Era no fim que eu me entesava.

A tia Clara, que conhecia a fundo os mistérios do rosário, dirigia o terço todas as noites. A tia Clara só iniciava as suas Avé-Marias alguns instantes depois de termos chegado ao fim dos nossos Santa Maria. Mas não era nessa altura que eu me entesava.
Enquanto rezávamos o terço, descascávamos lentilhas ou feijões. O avô fazia cigarros com ponta de cartão enrolado e filtro de algodão.
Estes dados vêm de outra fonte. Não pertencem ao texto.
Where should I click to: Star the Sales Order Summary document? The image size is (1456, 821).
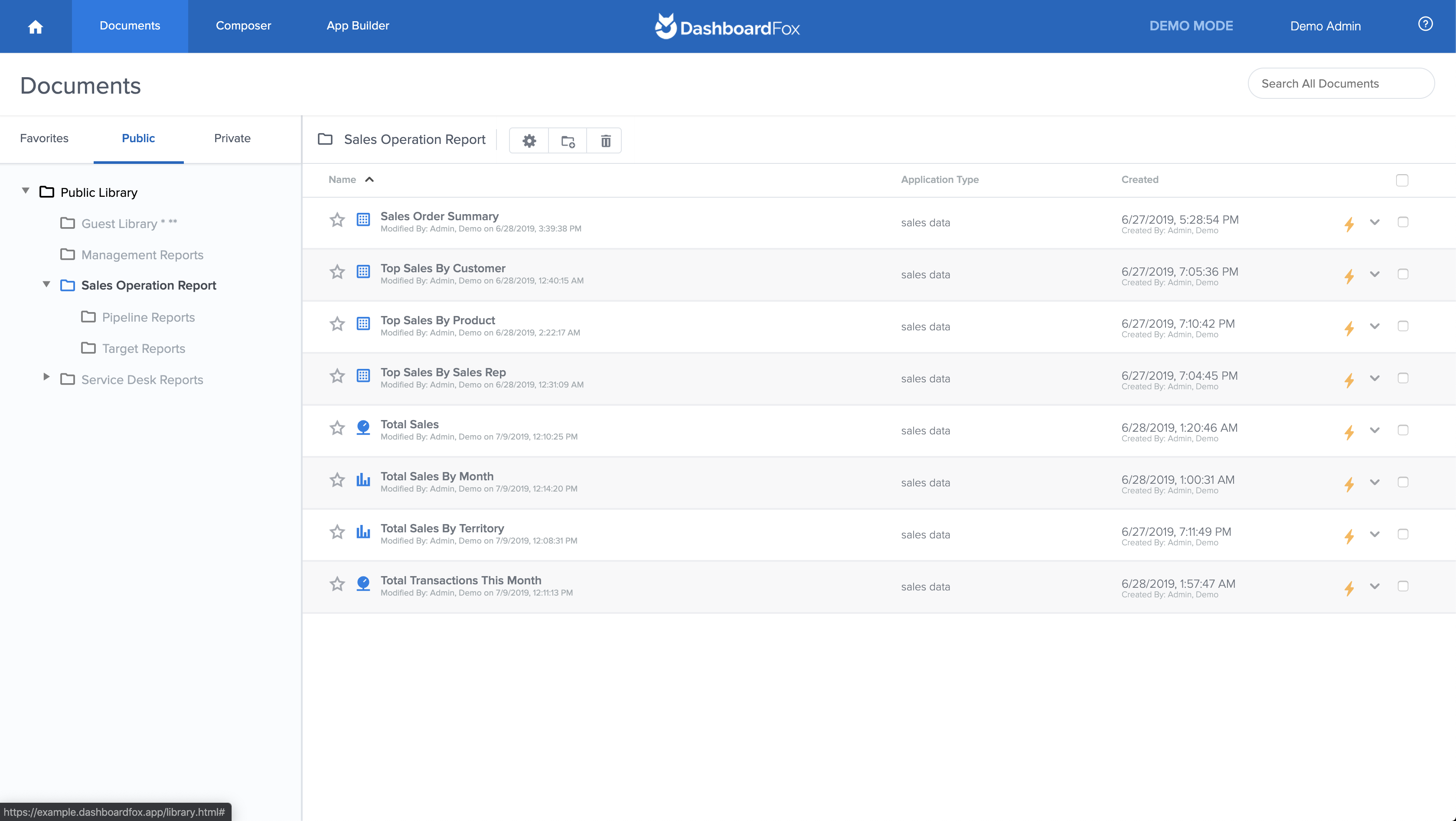(x=337, y=220)
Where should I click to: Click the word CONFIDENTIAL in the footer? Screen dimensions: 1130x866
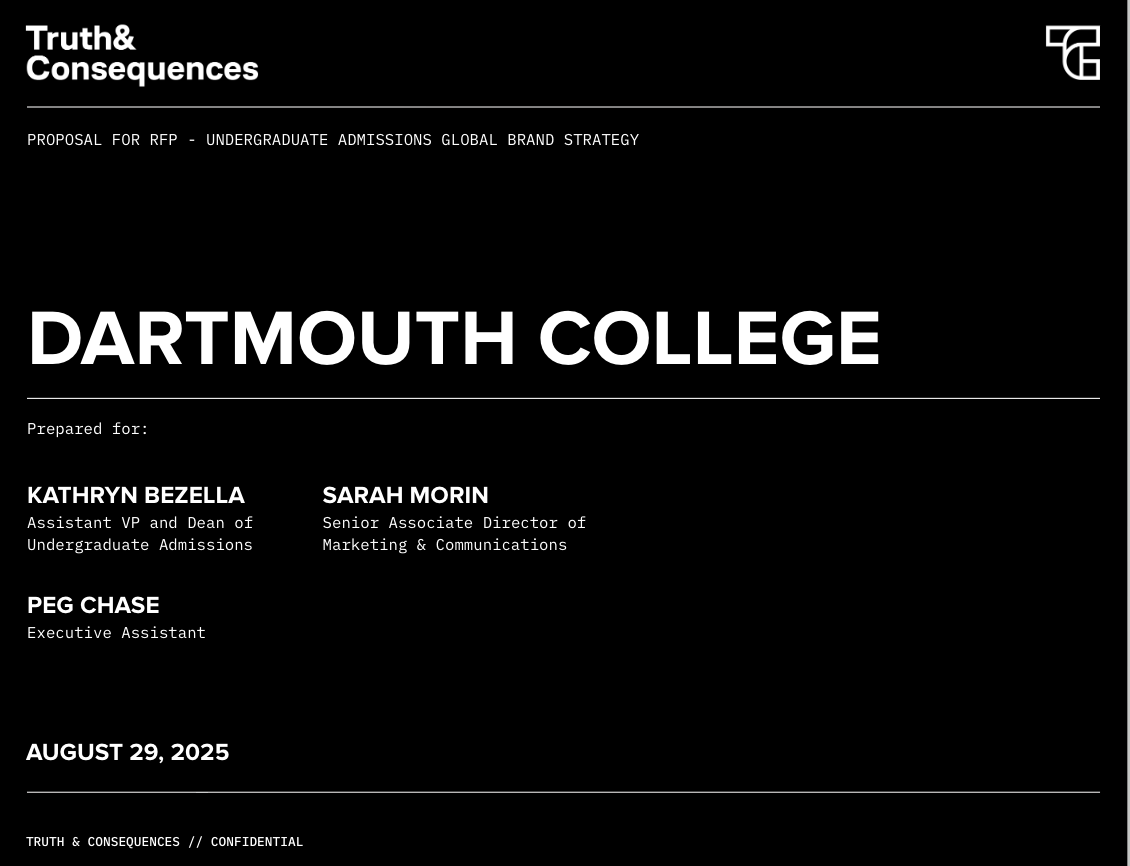click(257, 842)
O avô servia-se do algodão daquele maço que tu e a tia Clara utilizavam.
A tia Clara dizia as Avé-Marias dos primeiro, terceiro e quinto mistérios. A nós, portanto, competia recitar os Santa Maria desses mistérios. A tia Clara dizia os Santa Maria dos segundo e quarto mistérios. E nós tínhamos de recitar as Avé-Marias desses mistérios. Mas não era nessa altura que me entesava e sentia a ponta da pilinha molhada.
O avô fazia cigarros com um aparelho de metal cilíndrico. A servir de filtro, usava o algodão que vocês manchavam de sangue e que eu ia ver ao caixote da cozinha.
A tia Clara, que sabia as ladainhas de cor, dirigia as rezas. Mas não era nesse momento que me entesava e tinha de esconder a braguilha com a ponta da toalha. Também não era quando ela iniciava uma reza, logo a seguir a uma oração em latim.
O avô, quando a tia Clara acabava esta oração, levantava-se da mesa e ia para o corredor fumar um cigarro e passear de um lado para o outro.
Era no fim que eu me entesava. Quando a tia Clara rezava os Padre-Nossos por intenções particulares e a avó a acompanhava com murmúrios pelas suas intenções. Entesava-me e a ponta da pilinha ficava húmida, enquanto respondia aos Padre-Nossos, cada noite mais numerosos, da avó e da tia Clara.

[...]

Foi a tia Clara que mo pôs no alto das coxas com as suas mãos – brancas, frias, afiladas – e mo apertou. Dessa vez, quando entrei, a tia Clara não estava nua e deitada em cima da cama de barriga para baixo. A tia Clara esperava-me de pé, envolta no seu roupão. Tu não sabias de nada e eu nunca e contei.
Empunhava o cinto e olhava para o chão. Mas nesse dia a tia Clara não estava nua nem de barriga para baixo em cima da cama. Não olhei para ela enquanto me falava nem mesmo quando mo pôs.
Em seguida, fomos à missa, a fim de comungar. Sentia dores ao andar, e coxeava. A tia Clara esteve todo o tempo de joelhos e eu também. Cada vez sentia mais dores.
Ao chegar a casa, ela despiu-me as calças e tirou-me o cilício. Estava tão apertado que, quando ela mo tirou com as suas mãos, a dor se tornou mais forte e jorraram algumas gotas de esperma.
Depois, ajoelhámos, rezámos, a tia Clara deitou-se de barriga para baixo em cima da cama e bati-lhe com o cinto. Mas tu nunca soubeste de nada e eu nunca te contei.

[...]
in, Arrabal, Baal Babilónia, Viva la Muerte.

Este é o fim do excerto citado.